§ **Data provided**
↓↓↓
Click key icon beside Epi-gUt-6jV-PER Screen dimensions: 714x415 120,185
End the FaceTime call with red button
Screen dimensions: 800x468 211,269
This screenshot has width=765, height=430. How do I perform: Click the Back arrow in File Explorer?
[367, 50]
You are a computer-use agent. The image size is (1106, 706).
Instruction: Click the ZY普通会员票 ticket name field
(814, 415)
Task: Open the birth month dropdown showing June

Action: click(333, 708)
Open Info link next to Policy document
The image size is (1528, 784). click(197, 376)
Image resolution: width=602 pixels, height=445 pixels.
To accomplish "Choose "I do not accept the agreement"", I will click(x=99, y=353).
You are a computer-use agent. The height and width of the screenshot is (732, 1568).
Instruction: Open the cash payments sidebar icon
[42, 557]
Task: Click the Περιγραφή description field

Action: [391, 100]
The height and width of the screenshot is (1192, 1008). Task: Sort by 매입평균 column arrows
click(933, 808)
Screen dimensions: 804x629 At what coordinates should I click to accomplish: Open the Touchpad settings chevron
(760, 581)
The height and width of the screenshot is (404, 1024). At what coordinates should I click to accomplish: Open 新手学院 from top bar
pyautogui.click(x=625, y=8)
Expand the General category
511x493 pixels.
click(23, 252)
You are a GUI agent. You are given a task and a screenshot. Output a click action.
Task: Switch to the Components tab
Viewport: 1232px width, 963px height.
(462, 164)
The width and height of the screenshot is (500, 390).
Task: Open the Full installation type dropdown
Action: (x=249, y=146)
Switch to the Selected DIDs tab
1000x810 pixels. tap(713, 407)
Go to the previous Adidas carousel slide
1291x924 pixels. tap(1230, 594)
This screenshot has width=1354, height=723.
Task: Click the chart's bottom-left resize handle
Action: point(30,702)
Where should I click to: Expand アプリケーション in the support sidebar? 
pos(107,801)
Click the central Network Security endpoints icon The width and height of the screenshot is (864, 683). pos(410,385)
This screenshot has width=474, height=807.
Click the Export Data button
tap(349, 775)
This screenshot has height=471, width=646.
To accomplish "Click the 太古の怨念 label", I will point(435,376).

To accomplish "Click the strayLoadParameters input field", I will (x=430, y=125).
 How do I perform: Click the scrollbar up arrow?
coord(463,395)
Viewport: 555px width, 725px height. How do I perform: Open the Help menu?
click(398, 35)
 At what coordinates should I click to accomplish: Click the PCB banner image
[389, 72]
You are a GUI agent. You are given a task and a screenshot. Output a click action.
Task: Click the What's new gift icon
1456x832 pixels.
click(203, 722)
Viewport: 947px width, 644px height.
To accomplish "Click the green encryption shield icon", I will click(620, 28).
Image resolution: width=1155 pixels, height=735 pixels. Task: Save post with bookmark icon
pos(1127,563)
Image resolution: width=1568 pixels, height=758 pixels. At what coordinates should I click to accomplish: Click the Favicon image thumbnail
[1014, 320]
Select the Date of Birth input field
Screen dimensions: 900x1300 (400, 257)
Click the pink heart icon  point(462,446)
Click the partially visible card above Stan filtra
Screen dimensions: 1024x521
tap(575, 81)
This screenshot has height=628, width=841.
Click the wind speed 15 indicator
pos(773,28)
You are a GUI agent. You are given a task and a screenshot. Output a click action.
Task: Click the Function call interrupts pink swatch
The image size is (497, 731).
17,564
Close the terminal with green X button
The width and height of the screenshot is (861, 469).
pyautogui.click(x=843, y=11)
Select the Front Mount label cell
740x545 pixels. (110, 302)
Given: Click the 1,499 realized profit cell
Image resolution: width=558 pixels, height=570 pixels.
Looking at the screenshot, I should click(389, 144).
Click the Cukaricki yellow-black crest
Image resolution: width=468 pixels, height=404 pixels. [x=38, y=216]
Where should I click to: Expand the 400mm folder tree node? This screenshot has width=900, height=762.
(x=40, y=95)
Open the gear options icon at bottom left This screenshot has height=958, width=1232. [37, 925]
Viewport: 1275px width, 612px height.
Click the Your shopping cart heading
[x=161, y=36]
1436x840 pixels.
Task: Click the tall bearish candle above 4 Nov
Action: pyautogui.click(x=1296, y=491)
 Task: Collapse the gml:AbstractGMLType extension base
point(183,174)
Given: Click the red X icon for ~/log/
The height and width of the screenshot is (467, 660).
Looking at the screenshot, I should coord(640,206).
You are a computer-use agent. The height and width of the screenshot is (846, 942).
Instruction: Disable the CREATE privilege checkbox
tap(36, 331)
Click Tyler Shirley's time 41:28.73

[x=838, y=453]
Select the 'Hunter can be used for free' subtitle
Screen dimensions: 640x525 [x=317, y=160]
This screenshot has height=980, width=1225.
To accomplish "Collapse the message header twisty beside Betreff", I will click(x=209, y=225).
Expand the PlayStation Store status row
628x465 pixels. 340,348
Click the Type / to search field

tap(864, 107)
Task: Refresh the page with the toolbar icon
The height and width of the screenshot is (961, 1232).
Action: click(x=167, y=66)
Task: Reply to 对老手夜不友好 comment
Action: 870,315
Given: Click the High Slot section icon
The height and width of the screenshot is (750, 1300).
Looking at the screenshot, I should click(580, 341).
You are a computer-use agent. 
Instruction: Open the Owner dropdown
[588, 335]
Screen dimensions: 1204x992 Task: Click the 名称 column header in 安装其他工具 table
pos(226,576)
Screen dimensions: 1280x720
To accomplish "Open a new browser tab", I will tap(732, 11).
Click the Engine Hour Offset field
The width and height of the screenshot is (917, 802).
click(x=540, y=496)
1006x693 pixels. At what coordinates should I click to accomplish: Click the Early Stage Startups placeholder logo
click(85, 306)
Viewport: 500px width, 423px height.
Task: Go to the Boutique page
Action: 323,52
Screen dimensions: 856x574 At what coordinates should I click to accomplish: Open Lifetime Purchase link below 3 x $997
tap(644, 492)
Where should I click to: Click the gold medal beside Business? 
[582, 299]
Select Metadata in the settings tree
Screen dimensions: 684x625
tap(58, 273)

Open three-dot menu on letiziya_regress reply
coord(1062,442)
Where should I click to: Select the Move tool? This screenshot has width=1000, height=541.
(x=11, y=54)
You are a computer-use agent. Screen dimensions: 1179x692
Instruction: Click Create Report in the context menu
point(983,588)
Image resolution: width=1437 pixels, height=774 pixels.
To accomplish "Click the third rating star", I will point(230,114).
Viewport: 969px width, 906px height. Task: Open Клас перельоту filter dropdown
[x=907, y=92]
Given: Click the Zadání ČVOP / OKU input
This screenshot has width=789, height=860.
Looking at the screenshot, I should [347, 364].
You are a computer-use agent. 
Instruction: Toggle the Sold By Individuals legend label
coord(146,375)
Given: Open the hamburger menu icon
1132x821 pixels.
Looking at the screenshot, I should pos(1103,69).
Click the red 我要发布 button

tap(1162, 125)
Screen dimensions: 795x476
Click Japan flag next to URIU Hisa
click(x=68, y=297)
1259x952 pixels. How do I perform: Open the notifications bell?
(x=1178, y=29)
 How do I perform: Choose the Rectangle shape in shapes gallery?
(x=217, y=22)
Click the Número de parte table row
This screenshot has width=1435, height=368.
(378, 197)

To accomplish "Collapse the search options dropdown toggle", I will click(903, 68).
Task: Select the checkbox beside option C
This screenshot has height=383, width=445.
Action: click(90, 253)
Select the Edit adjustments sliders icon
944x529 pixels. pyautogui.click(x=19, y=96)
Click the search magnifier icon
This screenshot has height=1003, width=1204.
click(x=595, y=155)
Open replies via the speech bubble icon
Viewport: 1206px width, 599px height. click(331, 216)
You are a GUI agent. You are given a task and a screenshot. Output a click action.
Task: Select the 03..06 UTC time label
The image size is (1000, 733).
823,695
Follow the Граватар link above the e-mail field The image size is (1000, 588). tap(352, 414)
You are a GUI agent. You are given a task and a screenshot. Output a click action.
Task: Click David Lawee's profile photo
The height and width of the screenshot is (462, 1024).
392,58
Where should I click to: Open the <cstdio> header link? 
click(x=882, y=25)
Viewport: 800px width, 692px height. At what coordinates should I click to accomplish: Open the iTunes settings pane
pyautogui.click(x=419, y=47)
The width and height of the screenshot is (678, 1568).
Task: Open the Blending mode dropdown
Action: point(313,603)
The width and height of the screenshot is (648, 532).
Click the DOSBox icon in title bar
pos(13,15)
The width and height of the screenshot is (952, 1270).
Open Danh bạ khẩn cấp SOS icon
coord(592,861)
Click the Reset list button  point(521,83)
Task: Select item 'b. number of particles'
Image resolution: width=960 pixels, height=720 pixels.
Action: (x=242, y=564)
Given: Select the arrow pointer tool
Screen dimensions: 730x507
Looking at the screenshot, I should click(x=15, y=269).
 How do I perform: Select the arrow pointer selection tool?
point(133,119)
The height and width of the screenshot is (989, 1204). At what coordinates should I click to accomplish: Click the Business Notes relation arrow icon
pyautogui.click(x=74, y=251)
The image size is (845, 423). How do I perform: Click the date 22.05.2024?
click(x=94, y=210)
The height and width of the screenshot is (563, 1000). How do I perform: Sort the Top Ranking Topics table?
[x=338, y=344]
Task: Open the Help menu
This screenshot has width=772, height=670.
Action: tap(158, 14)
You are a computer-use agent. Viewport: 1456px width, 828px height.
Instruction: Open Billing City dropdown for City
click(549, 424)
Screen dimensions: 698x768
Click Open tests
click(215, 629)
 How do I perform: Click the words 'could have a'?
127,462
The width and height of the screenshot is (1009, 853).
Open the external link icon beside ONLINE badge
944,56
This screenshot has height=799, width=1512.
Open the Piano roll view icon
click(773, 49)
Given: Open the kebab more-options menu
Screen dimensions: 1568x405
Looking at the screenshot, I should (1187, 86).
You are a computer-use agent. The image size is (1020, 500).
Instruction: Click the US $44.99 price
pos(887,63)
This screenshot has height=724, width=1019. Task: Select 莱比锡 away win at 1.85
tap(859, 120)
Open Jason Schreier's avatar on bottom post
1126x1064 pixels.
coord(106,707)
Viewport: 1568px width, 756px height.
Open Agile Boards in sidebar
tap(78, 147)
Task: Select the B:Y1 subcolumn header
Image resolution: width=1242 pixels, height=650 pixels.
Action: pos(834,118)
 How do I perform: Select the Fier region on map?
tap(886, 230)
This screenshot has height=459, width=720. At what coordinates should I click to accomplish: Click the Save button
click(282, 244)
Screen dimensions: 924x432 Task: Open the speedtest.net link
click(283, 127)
↑↑↑
§ **Work item**
Filter the records, keeping only lines that contain "green", and show those lines.

§ **Your solution**
To accomplish "Click the green encryption shield icon", I will click(620, 28).
Close the terminal with green X button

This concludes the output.